New Delhi, April 26 (IANS) The FTA with New Zealand is expected to give a big push to India’s leather industry, which expects to grow to $50 billion by 2030, driven by a strategic shift from mass production to high-value-added manufacturing, the Ministry of Commerce and Industry said on Sunday.
On the eve of the signing of the India-New Zealand Free Trade Agreement (FTA), Union Minister for Commerce and Industry Piyush Goyal and his New Zealand counterpart Todd McClay participated in an Industry Engagement Programme at Agra.
“New Zealand’s rich raw leather resources, combined with India’s manufacturing capabilities, offer a strong complementarity that both sides expressed keenness to harness. On the occasion, both ministers, along with Industry representatives, spoke of positioning Agra as a global sourcing destination, an employment engine, and an export powerhouse on the world stage,” the Commerce Ministry statement said.
Agra, which accounts for approximately 75 per cent of India’s leather footwear production, holds a Geographical Indication (GI) tag for its leather footwear and is a flagship product under the One District One Product scheme.
With the FTA eliminating duties on 100 per cent of Indian exports from Entry into Force, and bringing tariffs on leather and footwear from 5 per cent to zero, Indian exporters are set to gain a decisive competitive advantage.
MoS of Fisheries, Animal Husbandry and Dairying, S.P. Baghel, also participated in the interaction.
The interaction brought together leading industry representatives from the leather and footwear, AYUSH, medical devices, light engineering, and sports goods sectors and Laghu Udyog Bharati, Uttar Pradesh.
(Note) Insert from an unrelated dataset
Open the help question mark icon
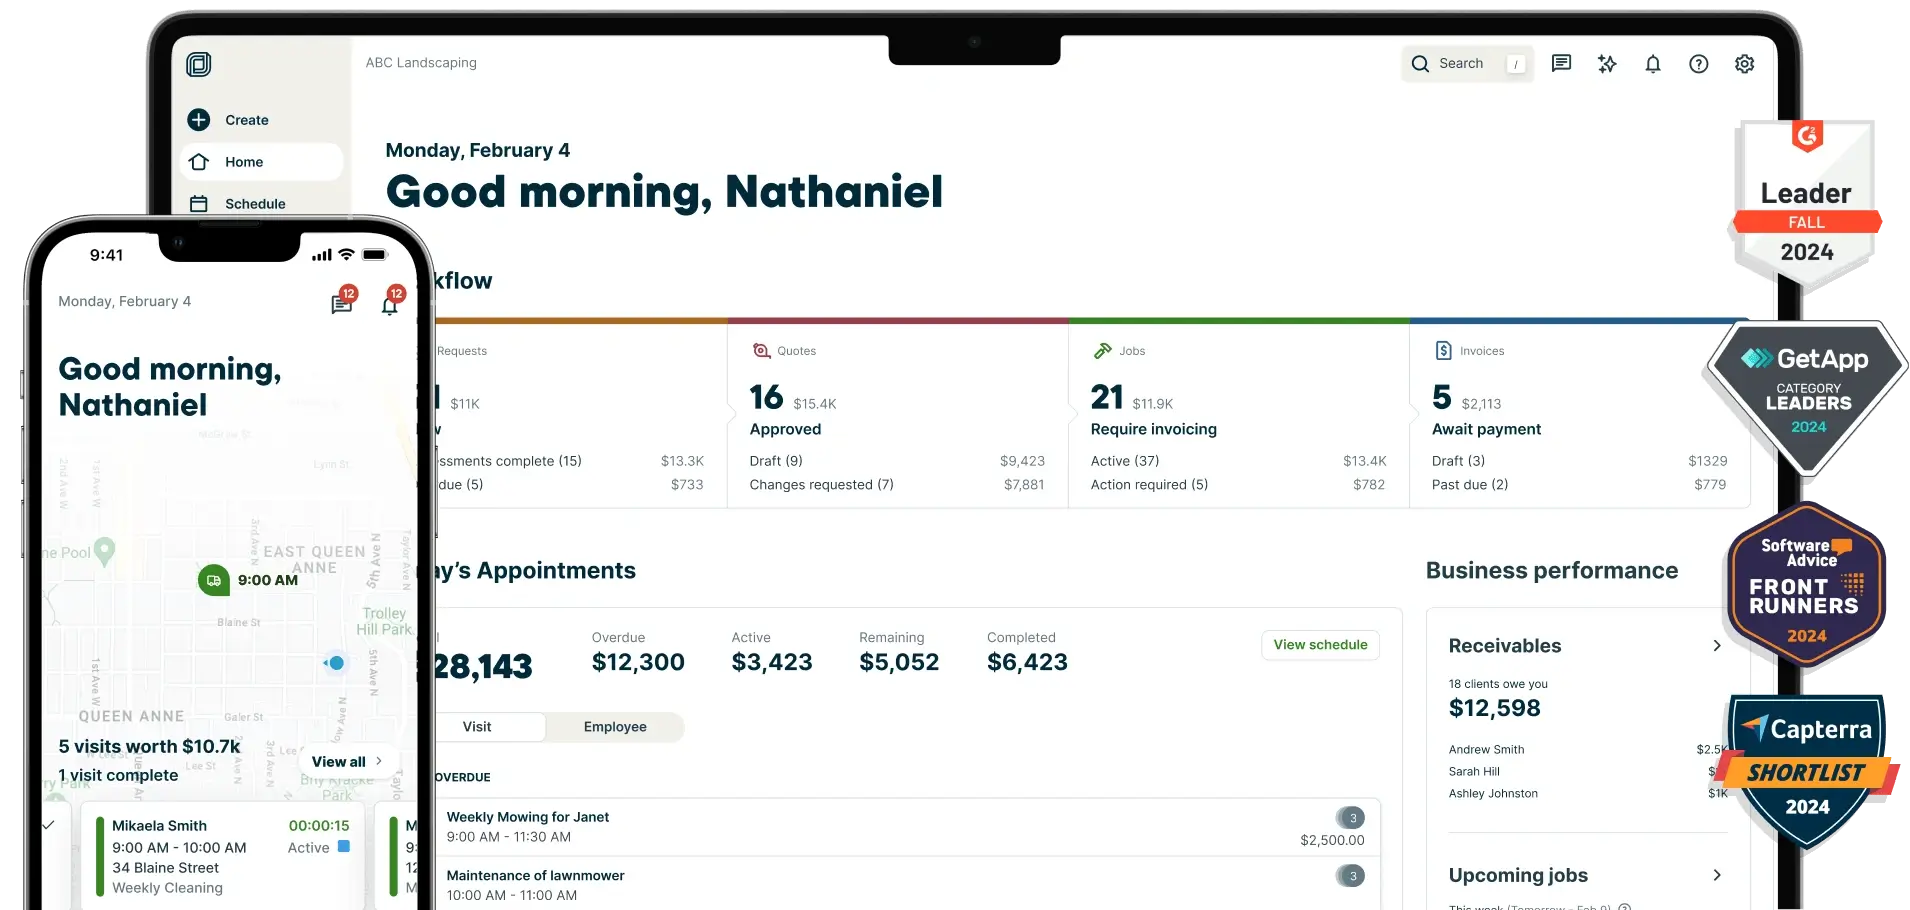The image size is (1910, 910). click(x=1699, y=64)
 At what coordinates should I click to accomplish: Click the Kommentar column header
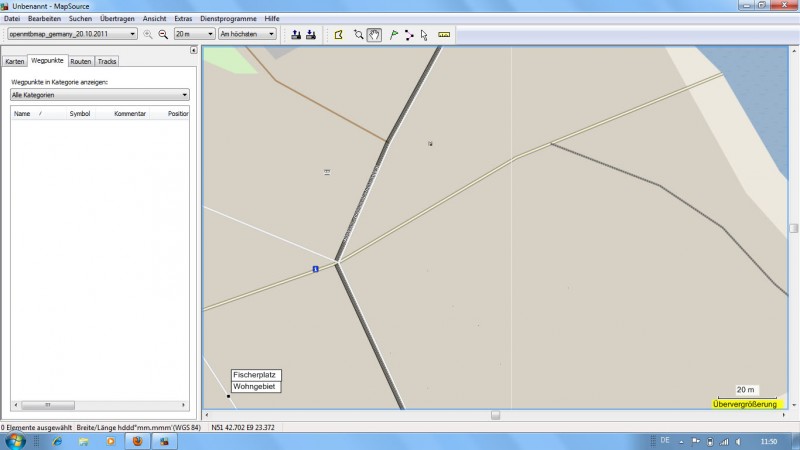click(130, 114)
The industry presented its views reflecting the depth and diversity of India’s leather manufacturing prowess, as well as the pharma industry, medical devices industry, and engineering products.
In keeping with Prime Minister Narendra Modi’s vision of building trade partnerships that are inclusive, forward-looking, and firmly rooted in India’s national priorities, both ministers underscored that the India-New Zealand FTA is far more than a tariff agreement. It is a comprehensive framework encompassing market access, agricultural productivity, investment, talent mobility, collaboration in sports, tourism, and people-to-people ties, designed to benefit manufacturers, farmers, MSMEs, women entrepreneurs, students, and skilled professionals across both nations.
The interaction also covered the pharmaceutical and medical devices sectors. Industry representatives welcomed the FTA’s provisions for faster regulatory access, including acceptance of GMP and GCP inspection reports from comparable international regulators, which will reduce compliance burdens and expedite product approvals for Indian manufacturers. They welcomed the inclusion of a dedicated chapter on Health and Traditional Medicine in the FTA, a first for both countries, recognising AYUSH.
Goyal also touched upon the significant opportunities the Agreement creates in education and talent mobility. He urged industry and stakeholders to actively leverage these provisions, encouraging Indian students and professionals to explore the new pathways the FTA opens, and called upon all to view this Agreement as a gateway to a deeper, people-centred partnership between the two nations.
The Industry Engagement Programme at Agra is part of a series of high-level interactions accompanying the landmark signing of the India-New Zealand FTA in New Delhi, concluded in a record nine months since its launch on March 16, 2025, marking a new chapter in bilateral economic relations.